Tous les ténors du parti Socialiste se montrent complices de cette atteinte à la démocratie. En associant leurs voix aux partis de droite, ils livrent la France à la loi du marché.
Désormais la banque centrale Européenne ne joue plus son rôle, seuls les banques privés vont pouvoirs prêter l’argent aux gouvernements à des taux de plus en plus élevés en se référant à des agences de notation fantômes.
En 2005, la démarcation droite/ gauche devient claire. Le PS montre encore une fois son vrai visage.
Avec Sarkozy l’électorat vibre aux échos populistes. L’attaque des acquis sociaux est ouvertement revendiquée en jetant le discrédit sur les enseignants, les chômeurs, les retraités, les immigrés… accusés de profiter du système alors qu’une part de plus en plus belle est faite aux actionnaires des grands entreprises. Avec arrogance Sarkozy demande aux travailleurs de travailler plus alors que le nombre de chômeurs augmente. Au bilan calamiteux sur le pouvoir d’achat des citoyens et contre la dette publique, s’ajoutent de nombreuses enquêtes en cours sur les trafics d’influence et autres affaires politico-financières.
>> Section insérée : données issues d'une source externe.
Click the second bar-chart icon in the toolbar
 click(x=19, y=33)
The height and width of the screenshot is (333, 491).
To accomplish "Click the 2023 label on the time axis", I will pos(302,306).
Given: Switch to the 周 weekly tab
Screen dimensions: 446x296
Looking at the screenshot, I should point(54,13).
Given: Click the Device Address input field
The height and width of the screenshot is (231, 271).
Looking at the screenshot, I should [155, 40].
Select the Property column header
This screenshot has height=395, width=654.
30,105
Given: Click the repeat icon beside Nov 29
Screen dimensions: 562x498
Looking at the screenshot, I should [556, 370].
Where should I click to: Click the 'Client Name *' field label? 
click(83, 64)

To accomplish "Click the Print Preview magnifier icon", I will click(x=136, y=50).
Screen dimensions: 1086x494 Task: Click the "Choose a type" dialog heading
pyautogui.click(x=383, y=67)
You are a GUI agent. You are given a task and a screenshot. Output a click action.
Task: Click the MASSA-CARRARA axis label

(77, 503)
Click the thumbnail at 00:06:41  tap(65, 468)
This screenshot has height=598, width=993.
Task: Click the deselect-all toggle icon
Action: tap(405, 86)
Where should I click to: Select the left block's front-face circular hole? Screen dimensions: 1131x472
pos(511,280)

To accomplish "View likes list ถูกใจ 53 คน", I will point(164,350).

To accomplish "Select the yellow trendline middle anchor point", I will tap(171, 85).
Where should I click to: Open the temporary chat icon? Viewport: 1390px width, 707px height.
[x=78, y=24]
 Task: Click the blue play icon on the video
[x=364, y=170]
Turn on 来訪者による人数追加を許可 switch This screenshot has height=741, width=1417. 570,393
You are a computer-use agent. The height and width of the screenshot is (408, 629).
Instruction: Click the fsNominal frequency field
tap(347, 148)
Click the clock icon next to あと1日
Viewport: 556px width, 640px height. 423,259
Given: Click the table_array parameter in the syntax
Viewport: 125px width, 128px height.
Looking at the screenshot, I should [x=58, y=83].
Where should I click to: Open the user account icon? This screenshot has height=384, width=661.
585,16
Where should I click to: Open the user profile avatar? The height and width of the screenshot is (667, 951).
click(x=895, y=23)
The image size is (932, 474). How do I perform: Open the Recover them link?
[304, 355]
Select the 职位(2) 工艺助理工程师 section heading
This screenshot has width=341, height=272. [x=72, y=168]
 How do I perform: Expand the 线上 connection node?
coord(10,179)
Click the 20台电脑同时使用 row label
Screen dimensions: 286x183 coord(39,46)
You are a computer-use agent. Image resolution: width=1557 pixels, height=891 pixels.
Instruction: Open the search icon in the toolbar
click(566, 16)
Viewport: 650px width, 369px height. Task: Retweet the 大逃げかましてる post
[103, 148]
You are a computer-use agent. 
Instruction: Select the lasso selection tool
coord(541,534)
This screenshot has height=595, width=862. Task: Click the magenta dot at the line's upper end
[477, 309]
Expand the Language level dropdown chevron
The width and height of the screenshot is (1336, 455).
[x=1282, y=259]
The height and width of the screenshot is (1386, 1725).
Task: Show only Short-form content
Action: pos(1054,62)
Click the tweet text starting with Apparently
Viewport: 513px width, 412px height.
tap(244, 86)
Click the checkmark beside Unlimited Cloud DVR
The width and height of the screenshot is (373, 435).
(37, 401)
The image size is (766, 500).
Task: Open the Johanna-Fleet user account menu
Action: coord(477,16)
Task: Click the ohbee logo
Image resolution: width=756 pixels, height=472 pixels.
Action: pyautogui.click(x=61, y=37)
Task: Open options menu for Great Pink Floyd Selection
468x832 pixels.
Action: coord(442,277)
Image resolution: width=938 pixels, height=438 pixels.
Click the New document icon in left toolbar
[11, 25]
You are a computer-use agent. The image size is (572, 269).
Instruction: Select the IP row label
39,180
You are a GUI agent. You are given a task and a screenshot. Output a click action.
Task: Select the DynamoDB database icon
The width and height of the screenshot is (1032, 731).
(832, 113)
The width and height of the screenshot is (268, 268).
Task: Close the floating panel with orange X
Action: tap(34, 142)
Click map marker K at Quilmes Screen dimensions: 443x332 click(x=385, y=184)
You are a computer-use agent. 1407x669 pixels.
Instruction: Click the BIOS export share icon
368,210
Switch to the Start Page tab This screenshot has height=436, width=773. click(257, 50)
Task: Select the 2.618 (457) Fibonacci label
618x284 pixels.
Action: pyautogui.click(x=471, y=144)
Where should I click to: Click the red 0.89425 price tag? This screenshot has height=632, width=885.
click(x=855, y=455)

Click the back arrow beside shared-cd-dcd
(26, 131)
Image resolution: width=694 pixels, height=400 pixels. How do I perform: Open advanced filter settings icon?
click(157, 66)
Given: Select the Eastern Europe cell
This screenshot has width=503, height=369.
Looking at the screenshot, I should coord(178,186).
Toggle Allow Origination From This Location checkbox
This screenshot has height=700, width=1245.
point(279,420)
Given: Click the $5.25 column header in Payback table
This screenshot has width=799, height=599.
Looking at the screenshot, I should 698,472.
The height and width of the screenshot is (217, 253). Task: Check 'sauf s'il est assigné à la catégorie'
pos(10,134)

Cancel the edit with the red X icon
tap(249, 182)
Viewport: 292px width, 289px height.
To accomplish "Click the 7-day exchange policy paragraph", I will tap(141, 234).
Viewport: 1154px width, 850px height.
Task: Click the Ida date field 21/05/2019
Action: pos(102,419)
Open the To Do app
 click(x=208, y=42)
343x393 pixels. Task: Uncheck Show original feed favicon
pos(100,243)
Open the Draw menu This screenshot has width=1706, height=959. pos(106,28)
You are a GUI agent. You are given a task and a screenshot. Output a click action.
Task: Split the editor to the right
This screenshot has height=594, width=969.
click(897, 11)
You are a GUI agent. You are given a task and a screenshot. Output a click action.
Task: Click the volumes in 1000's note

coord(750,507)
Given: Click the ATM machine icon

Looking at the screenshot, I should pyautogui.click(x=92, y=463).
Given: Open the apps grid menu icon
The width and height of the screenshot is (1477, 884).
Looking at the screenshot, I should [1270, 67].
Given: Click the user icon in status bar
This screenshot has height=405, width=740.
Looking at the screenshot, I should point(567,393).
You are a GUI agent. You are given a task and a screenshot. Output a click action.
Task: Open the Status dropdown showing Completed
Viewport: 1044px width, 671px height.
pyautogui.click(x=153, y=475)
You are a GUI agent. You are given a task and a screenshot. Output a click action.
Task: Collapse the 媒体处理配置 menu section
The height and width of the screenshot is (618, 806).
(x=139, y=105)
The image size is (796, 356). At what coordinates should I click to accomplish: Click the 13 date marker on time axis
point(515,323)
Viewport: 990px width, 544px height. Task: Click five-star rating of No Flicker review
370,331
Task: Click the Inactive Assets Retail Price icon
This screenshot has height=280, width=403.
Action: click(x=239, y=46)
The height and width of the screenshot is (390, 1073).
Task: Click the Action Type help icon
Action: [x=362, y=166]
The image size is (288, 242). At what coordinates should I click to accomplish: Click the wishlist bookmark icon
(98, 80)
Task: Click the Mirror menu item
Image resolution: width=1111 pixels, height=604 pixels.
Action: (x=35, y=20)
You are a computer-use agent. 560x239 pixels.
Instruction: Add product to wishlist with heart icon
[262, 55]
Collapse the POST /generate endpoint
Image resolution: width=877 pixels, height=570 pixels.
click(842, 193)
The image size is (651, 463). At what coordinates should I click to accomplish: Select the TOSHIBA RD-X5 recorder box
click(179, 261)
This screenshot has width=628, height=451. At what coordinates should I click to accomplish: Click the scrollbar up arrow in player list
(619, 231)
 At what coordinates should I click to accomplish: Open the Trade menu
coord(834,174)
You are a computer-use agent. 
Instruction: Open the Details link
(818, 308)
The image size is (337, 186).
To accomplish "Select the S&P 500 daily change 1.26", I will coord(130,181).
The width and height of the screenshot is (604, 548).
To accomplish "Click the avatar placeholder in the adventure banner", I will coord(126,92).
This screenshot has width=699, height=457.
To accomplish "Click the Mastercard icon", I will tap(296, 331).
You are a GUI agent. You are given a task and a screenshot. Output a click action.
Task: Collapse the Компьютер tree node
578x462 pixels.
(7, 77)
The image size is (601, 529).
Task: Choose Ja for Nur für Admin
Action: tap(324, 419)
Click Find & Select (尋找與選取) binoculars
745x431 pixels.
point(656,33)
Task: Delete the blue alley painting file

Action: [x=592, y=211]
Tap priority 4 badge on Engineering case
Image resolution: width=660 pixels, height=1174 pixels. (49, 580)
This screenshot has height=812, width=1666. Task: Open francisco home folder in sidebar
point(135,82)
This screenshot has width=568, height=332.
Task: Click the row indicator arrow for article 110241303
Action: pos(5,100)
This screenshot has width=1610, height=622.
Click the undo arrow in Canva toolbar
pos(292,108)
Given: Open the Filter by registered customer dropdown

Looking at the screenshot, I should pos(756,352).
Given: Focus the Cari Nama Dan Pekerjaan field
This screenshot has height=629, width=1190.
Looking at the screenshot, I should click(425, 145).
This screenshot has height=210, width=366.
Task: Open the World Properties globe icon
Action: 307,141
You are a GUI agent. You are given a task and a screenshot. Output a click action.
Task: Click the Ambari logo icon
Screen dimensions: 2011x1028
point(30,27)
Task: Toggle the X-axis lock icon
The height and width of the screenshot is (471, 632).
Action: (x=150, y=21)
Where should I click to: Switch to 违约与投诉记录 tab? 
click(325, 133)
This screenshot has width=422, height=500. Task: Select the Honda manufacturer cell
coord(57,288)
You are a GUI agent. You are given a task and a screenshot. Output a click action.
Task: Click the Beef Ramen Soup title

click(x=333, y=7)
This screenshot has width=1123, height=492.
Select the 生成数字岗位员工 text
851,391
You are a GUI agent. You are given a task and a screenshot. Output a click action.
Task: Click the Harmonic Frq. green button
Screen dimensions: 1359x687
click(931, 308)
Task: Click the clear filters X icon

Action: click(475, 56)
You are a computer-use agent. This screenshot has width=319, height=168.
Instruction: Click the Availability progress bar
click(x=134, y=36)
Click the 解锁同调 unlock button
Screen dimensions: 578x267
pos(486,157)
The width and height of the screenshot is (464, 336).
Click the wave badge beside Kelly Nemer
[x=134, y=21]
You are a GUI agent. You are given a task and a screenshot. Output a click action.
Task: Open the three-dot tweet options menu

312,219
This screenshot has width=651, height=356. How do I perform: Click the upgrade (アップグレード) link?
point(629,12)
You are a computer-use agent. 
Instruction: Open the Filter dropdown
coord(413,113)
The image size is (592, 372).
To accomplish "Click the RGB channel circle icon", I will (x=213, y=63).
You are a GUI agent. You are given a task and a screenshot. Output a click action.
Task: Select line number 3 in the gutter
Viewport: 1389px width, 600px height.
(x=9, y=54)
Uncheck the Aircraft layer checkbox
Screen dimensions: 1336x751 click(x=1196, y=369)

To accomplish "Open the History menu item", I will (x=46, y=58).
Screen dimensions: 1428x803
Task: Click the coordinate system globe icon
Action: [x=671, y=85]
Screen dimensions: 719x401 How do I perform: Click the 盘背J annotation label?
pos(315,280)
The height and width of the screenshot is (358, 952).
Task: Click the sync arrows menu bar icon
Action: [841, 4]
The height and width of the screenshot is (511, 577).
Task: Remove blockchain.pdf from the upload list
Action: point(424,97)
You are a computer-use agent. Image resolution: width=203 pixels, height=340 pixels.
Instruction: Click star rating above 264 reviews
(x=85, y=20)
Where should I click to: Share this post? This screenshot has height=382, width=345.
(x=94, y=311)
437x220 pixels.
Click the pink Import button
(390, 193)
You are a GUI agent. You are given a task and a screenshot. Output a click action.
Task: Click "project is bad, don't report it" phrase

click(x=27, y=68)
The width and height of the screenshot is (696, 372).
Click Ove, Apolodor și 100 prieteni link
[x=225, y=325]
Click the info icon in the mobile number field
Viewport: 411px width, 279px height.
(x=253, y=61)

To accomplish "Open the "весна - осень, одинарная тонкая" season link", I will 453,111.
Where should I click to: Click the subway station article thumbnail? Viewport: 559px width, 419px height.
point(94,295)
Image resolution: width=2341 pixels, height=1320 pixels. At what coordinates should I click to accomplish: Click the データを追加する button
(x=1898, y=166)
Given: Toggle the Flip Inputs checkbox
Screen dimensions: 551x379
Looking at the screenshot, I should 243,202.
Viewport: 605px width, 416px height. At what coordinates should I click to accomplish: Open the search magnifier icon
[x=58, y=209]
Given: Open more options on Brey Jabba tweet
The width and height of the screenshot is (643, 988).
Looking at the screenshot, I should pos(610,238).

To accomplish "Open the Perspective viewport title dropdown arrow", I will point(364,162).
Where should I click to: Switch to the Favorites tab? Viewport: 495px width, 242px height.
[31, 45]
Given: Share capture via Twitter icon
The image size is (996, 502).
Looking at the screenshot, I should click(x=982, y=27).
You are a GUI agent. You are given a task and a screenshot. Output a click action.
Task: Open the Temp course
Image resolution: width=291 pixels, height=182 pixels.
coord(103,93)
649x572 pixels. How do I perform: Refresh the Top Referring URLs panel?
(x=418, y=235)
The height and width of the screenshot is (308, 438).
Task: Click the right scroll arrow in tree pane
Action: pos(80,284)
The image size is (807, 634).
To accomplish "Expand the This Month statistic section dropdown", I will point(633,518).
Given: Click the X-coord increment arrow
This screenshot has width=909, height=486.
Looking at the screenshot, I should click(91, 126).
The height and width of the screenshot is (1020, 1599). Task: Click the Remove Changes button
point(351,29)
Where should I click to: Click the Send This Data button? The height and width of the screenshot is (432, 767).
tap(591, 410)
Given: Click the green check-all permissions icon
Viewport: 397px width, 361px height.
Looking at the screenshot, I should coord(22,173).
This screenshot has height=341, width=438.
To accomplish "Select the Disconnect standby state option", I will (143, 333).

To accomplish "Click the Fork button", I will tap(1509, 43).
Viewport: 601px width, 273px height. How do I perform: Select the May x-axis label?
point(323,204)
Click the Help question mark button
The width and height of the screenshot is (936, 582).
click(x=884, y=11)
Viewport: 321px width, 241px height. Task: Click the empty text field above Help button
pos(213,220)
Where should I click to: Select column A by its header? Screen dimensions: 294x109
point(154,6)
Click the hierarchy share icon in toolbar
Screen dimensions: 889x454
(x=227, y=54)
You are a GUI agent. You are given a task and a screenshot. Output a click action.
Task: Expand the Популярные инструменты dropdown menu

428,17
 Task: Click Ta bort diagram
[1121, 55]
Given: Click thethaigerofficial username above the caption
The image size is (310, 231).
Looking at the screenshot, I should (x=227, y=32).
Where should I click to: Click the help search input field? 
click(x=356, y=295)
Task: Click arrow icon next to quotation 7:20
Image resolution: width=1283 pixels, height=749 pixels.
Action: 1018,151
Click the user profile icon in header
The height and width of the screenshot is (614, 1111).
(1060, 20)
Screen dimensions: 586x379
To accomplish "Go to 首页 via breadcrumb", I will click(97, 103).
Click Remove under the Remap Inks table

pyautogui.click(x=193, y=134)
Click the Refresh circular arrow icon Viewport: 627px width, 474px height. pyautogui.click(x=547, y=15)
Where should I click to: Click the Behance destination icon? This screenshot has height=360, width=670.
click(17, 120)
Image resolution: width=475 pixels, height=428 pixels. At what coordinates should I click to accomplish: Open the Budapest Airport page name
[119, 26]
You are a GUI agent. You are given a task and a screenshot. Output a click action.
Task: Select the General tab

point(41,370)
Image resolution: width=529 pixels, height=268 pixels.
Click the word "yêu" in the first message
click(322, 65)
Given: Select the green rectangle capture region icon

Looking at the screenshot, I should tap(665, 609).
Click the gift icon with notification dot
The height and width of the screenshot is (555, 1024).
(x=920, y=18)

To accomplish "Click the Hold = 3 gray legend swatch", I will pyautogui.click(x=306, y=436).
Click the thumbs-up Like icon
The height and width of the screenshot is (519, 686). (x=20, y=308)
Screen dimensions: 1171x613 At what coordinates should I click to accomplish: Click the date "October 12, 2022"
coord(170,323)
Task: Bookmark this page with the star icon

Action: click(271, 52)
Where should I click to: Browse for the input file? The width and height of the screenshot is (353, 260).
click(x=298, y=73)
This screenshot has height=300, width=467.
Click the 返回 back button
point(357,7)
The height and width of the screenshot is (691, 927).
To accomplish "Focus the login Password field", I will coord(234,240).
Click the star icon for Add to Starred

Face à lui François Hollande se fait élire facilement sur des propositions de gauche dont aucune ne sera réellement mise en place.
Stopper les stocks options et encadrer les bonus, interdire aux banques d’exercer dans les paradis fiscaux, renégociation du traité européen en privilégiant la croissance et l’emploi et en réorientant le rôle de la Banque centrale européenne, les revenus du capital taxé au même titre que les salaires, rétabli l’impôt sur la fortune,…Tout est vite oublié. Les promesses électorales ne valent que durant quelques semaines, le temps d’obtenir un blanc-seing pour cinq ans. Vive la démocratie !
Non seulement ces promesses sont restées lettres mortes mais le nouveau président s’acharne à poursuivre la même politique de rigueur que son prédécesseur.
Bien au contraire, alors que rien n’est fait pour sauver l’emploi, rien contre les fermetures spéculatives d’entreprises, le gouvernement offre 23 milliards aux patrons sans aucune contrepartie. La fiscalité des revenus modestes augmente et le pouvoir d’achat des Français diminue.
Seule réaction face à une large défaite aux municipales, la nomination de Manuel Valls, n’annonçait aucun changement de stratégie. Cet ancien ministre de l’intérieur qui s’était illustré par son acharnement sur les Roms, son opposition aux thèses écologistes, et ses polémiques contre la ministre de la justice, ne pouvait pas mettre en œuvre la politique sociale nécessaire.
Faire payer les intérêts de la dette payés aux banques privées avec les retraites et les prestations sociales, voilà une belle idée de gauche !
C'est plus de 1300 milliards d'euros d'intérêts que nous avons payé en 35 ans et nous continuons à rembourser à raison de près 120 millions d'euros par jour, aux déjà plus riches, qui peuvent ainsi nous les reprêter à nouveau contre intérêts.
Non les défaites du PS ne sont pas des défaites de la gauche. Ce parti ne défend aucune des valeurs d’humanisme et de progrès social. Avant que les Français soient vraiment attirés par le populisme, il faudrait tout de même qu’un jour on essaie une vraie politique de gauche.